**** DATA RECORDS

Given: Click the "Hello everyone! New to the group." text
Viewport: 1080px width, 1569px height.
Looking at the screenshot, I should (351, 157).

********
**** DATA RECORDS

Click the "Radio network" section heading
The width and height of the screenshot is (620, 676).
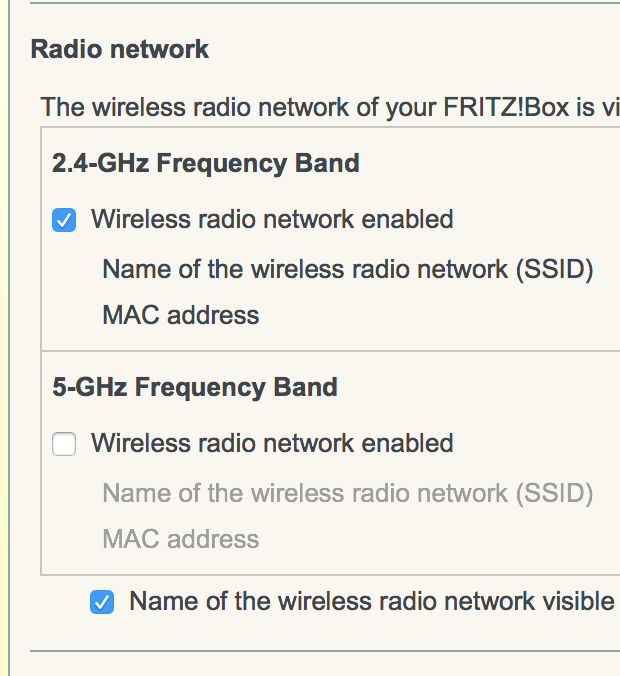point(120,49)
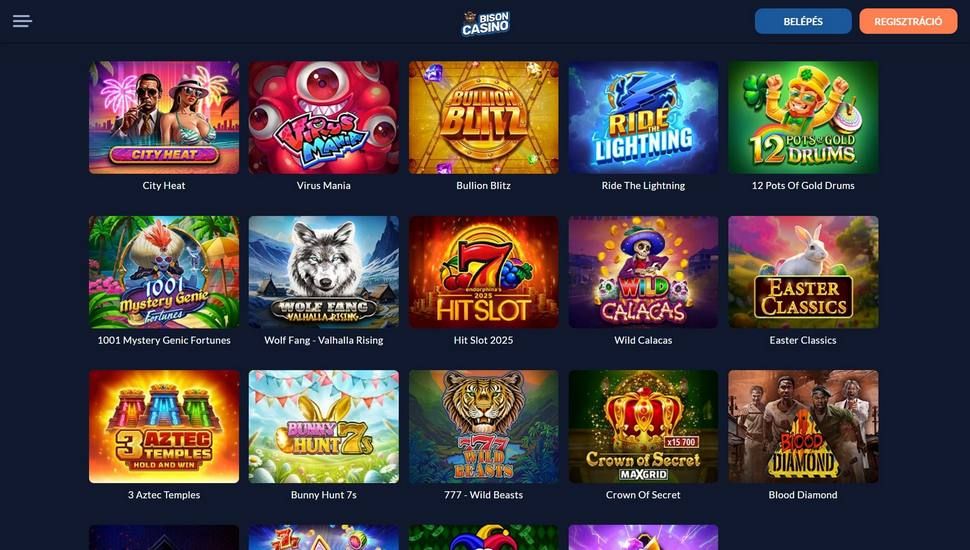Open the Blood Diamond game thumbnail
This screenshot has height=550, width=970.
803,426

********

*GOAL OF THE EXERCISE*
Among the entries, copy every line containing the word "Click".

*WRITTEN ANSWER*
Given: Click the "Hello everyone! New to the group." text
Click the "Radio network" section heading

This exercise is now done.